◆ Prompt
Everything in the data below is to be reproduced without any deviation.

◆ Data supplied
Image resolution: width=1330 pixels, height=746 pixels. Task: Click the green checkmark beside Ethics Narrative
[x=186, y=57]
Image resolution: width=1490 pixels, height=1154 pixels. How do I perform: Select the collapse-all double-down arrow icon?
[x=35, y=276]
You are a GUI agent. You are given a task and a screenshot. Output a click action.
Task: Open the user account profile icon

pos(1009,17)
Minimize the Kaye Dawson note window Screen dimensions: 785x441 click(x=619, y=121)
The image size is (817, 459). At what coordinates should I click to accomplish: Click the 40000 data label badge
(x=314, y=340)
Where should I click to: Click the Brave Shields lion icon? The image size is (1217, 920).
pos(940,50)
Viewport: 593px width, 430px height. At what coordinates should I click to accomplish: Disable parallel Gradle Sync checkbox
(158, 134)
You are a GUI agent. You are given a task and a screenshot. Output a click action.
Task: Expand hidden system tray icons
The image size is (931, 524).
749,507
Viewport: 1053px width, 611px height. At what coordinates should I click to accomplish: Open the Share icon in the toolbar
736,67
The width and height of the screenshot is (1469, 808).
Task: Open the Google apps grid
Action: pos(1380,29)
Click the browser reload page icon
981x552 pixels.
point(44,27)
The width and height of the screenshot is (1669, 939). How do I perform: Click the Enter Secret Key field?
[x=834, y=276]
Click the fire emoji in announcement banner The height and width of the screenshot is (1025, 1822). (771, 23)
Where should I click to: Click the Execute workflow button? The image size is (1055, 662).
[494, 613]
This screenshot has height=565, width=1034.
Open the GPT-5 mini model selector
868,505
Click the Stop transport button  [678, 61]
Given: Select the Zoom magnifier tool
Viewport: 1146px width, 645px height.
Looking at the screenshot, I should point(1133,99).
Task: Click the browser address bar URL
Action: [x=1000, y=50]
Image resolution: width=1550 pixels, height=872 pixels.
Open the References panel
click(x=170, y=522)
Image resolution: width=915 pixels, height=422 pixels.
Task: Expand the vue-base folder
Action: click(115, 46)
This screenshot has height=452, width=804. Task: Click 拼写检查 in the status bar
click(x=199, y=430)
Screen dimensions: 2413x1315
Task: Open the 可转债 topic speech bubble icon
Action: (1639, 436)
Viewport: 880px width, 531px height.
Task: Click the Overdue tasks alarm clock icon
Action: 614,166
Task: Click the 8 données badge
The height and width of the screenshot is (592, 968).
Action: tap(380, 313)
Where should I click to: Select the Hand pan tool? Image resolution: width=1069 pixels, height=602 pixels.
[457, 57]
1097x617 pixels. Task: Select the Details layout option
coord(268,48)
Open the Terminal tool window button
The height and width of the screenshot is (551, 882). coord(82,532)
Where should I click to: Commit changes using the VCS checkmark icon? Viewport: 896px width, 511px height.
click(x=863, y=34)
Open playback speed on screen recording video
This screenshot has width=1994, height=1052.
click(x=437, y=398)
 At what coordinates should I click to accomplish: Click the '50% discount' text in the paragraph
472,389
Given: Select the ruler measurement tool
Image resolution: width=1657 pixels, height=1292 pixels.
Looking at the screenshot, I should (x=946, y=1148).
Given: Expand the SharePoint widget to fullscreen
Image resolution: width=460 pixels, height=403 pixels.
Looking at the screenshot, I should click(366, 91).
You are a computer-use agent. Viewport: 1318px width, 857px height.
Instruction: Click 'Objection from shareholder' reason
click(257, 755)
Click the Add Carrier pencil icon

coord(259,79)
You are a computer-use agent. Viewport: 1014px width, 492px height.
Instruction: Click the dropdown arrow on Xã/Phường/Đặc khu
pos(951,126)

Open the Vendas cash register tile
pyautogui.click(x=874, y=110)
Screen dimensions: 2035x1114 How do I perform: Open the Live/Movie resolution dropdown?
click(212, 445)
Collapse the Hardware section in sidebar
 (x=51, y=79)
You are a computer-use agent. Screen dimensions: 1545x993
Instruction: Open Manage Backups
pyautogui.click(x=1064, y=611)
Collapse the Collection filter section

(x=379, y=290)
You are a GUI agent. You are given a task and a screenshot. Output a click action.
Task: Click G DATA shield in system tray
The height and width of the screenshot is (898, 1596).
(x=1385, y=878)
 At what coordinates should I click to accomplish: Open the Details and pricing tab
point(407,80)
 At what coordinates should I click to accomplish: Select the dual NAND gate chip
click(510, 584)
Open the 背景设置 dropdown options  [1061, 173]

◆ Result of this task
Image resolution: width=1330 pixels, height=746 pixels. Task: Click the green checkmark beside Ethics Narrative
[x=186, y=57]
Image resolution: width=1490 pixels, height=1154 pixels. How do I perform: Select the collapse-all double-down arrow icon?
[x=35, y=276]
You are a GUI agent. You are given a task and a screenshot. Output a click action.
Task: Open the user account profile icon

pos(1009,17)
Minimize the Kaye Dawson note window Screen dimensions: 785x441 click(x=619, y=121)
The image size is (817, 459). At what coordinates should I click to accomplish: Click the 40000 data label badge
(x=314, y=340)
Where should I click to: Click the Brave Shields lion icon? The image size is (1217, 920).
pos(940,50)
Viewport: 593px width, 430px height. At what coordinates should I click to accomplish: Disable parallel Gradle Sync checkbox
(158, 134)
You are a GUI agent. You are given a task and a screenshot. Output a click action.
Task: Expand hidden system tray icons
The image size is (931, 524).
749,507
Viewport: 1053px width, 611px height. At what coordinates should I click to accomplish: Open the Share icon in the toolbar
736,67
The width and height of the screenshot is (1469, 808).
Task: Open the Google apps grid
Action: pos(1380,29)
Click the browser reload page icon
981x552 pixels.
point(44,27)
The width and height of the screenshot is (1669, 939). How do I perform: Click the Enter Secret Key field?
[x=834, y=276]
Click the fire emoji in announcement banner The height and width of the screenshot is (1025, 1822). (771, 23)
Where should I click to: Click the Execute workflow button? The image size is (1055, 662).
[494, 613]
This screenshot has height=565, width=1034.
Open the GPT-5 mini model selector
868,505
Click the Stop transport button  [678, 61]
Given: Select the Zoom magnifier tool
Viewport: 1146px width, 645px height.
Looking at the screenshot, I should point(1133,99).
Task: Click the browser address bar URL
Action: [x=1000, y=50]
Image resolution: width=1550 pixels, height=872 pixels.
Open the References panel
click(x=170, y=522)
Image resolution: width=915 pixels, height=422 pixels.
Task: Expand the vue-base folder
Action: click(115, 46)
This screenshot has height=452, width=804. Task: Click 拼写检查 in the status bar
click(x=199, y=430)
Screen dimensions: 2413x1315
Task: Open the 可转债 topic speech bubble icon
Action: (1639, 436)
Viewport: 880px width, 531px height.
Task: Click the Overdue tasks alarm clock icon
Action: 614,166
Task: Click the 8 données badge
The height and width of the screenshot is (592, 968).
Action: tap(380, 313)
Where should I click to: Select the Hand pan tool? Image resolution: width=1069 pixels, height=602 pixels.
[457, 57]
1097x617 pixels. Task: Select the Details layout option
coord(268,48)
Open the Terminal tool window button
The height and width of the screenshot is (551, 882). coord(82,532)
Where should I click to: Commit changes using the VCS checkmark icon? Viewport: 896px width, 511px height.
click(x=863, y=34)
Open playback speed on screen recording video
This screenshot has width=1994, height=1052.
click(x=437, y=398)
 At what coordinates should I click to accomplish: Click the '50% discount' text in the paragraph
472,389
Given: Select the ruler measurement tool
Image resolution: width=1657 pixels, height=1292 pixels.
Looking at the screenshot, I should (x=946, y=1148).
Given: Expand the SharePoint widget to fullscreen
Image resolution: width=460 pixels, height=403 pixels.
Looking at the screenshot, I should click(366, 91).
You are a computer-use agent. Viewport: 1318px width, 857px height.
Instruction: Click 'Objection from shareholder' reason
click(257, 755)
Click the Add Carrier pencil icon

coord(259,79)
You are a computer-use agent. Viewport: 1014px width, 492px height.
Instruction: Click the dropdown arrow on Xã/Phường/Đặc khu
pos(951,126)

Open the Vendas cash register tile
pyautogui.click(x=874, y=110)
Screen dimensions: 2035x1114 How do I perform: Open the Live/Movie resolution dropdown?
click(212, 445)
Collapse the Hardware section in sidebar
 (x=51, y=79)
You are a computer-use agent. Screen dimensions: 1545x993
Instruction: Open Manage Backups
pyautogui.click(x=1064, y=611)
Collapse the Collection filter section

(x=379, y=290)
You are a GUI agent. You are given a task and a screenshot. Output a click action.
Task: Click G DATA shield in system tray
The height and width of the screenshot is (898, 1596).
(x=1385, y=878)
 At what coordinates should I click to accomplish: Open the Details and pricing tab
point(407,80)
 At what coordinates should I click to accomplish: Select the dual NAND gate chip
click(510, 584)
Open the 背景设置 dropdown options  [1061, 173]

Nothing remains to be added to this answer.